I've been struggling a lot lately with all the unknowns in my life. I like order, I like plans, I like stability. And as long as I can remember I've always known where my life was going. I mean, I said when I was 4 that I was going to be a scientist and now? I do science. I knew I was going to go through school, get good grades, and get into a good college. I knew before I even started college that I was going to study abroad and I did. I lived in Scotland for a year. The only time when there was some uncertainty in my life was after I got back from studying abroad with only 1 year left of undergrad and hadn't decided whether I wanted to go to grad school or find a job. It's not too surprising to me that that was the point when I finally crossed the disordered eating/eating disorder line. As I've said, I don't deal well with uncertainties.
The thing that I have a hard time facing is that this isn't a normal state of affairs. A lot people in their mid-twenties still have no idea what they want to do or where they want their lives to go. Most the people I know are still figuring all that out. It's really normal. But for someone who's always had a plan it's hard for me to suddenly have my life connected with someone who hasn't.
I'm so lucky to have my boyfriend in my life, I know this. Without him my eating disorder would still be really bad. He's helped me get through so much of it. And he makes me happy. But he's still working on figuring out what he wants out of life and it's hard. He's applied to grad school and beyond all the unknowns of where I'll be living in 6 months, I'm not completely convinced that this is even what he really wants to do. I really hope it is because I can only handle so many changes.
My best friend told me that she thinks this move will be a really good thing for me. She said she thinks I need to get out of my comfort zone. She's probably right. I'm comfortable living an hour from my parents, living in the same state I've spent my entire life. My job can be boring but I know what to expect from it. I'm even comfortable skirting the edges of my eating disorder. This is all safe to me. On the other hand my boyfriend says he's really excited to go somewhere new, explore a new city, all of that. Maybe if I could see that I would be too but the problem is right now all I see is the massive unknown of where this new city will be. And beyond that I see moving, leaving my family and the few friends I have here, and adjusting to a new place. I find it all terrifying.

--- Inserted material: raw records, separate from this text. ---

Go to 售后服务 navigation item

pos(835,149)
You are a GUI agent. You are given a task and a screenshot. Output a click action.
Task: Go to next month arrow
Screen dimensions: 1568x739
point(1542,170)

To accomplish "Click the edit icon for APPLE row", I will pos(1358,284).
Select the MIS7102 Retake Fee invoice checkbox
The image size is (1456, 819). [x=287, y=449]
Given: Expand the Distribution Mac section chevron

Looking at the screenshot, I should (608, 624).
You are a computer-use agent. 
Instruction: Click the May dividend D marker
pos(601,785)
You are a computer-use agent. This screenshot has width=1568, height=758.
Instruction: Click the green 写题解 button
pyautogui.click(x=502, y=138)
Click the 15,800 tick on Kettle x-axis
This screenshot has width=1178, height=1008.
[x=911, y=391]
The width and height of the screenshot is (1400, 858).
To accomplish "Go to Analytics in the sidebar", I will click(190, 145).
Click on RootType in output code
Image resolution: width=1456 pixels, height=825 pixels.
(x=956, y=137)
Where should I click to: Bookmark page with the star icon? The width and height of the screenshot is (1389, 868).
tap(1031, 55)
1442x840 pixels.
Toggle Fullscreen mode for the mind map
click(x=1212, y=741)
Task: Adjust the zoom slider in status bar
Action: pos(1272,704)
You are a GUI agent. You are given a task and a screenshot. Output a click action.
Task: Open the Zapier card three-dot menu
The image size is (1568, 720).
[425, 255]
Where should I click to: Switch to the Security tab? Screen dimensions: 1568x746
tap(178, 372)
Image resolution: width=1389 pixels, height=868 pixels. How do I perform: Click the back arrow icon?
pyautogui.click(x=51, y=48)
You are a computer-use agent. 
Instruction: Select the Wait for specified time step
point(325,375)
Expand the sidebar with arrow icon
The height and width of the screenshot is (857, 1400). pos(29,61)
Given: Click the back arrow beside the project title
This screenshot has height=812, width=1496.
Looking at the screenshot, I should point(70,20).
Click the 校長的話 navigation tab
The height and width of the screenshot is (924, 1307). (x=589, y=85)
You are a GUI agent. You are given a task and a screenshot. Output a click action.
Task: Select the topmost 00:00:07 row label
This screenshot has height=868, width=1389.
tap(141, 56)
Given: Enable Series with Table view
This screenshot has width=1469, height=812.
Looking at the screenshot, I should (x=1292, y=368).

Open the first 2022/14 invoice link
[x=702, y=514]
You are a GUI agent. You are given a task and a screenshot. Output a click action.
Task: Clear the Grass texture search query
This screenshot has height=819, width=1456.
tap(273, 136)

Furthermore, there's the uncertainty of when I'll get married and when I'll have kids. Honestly, I love my boyfriend to death and I want these things with him but if I could solve that uncertainty by doing them by myself I might actually do that. Unfortunately it's kind of hard to get married by yourself and that's what I want. I don't even really care about a wedding, though that'll be fun I'm sure, but more than anything I want to fully share a life with the man I'm in love with. Sorry about the sap a couple days late but it's true. I look forward to buying a house together, sharing a name, all of that. And it'll happen. I just have to learn to deal with the fact that not everything can follow some aribitrary plan I've laid out.
My response to all the unknows is to fix some of that anxiety by restricting. Just skipping a snack will make me feel so much better. But then it's like taking a drug (or at least how taking drugs was explained in my elementary school program). Skipping a snack isn't enough to quell the anxiety anymore, it needs to be a meal. Then 2 meals. And so on. But I'm not willing to do that anymore. It's not worth it because the anxiety is still there waiting for me. My only option is to face the uncertainty, even though it feels awful because there's absolutely nothing I can do to make things more certain right now.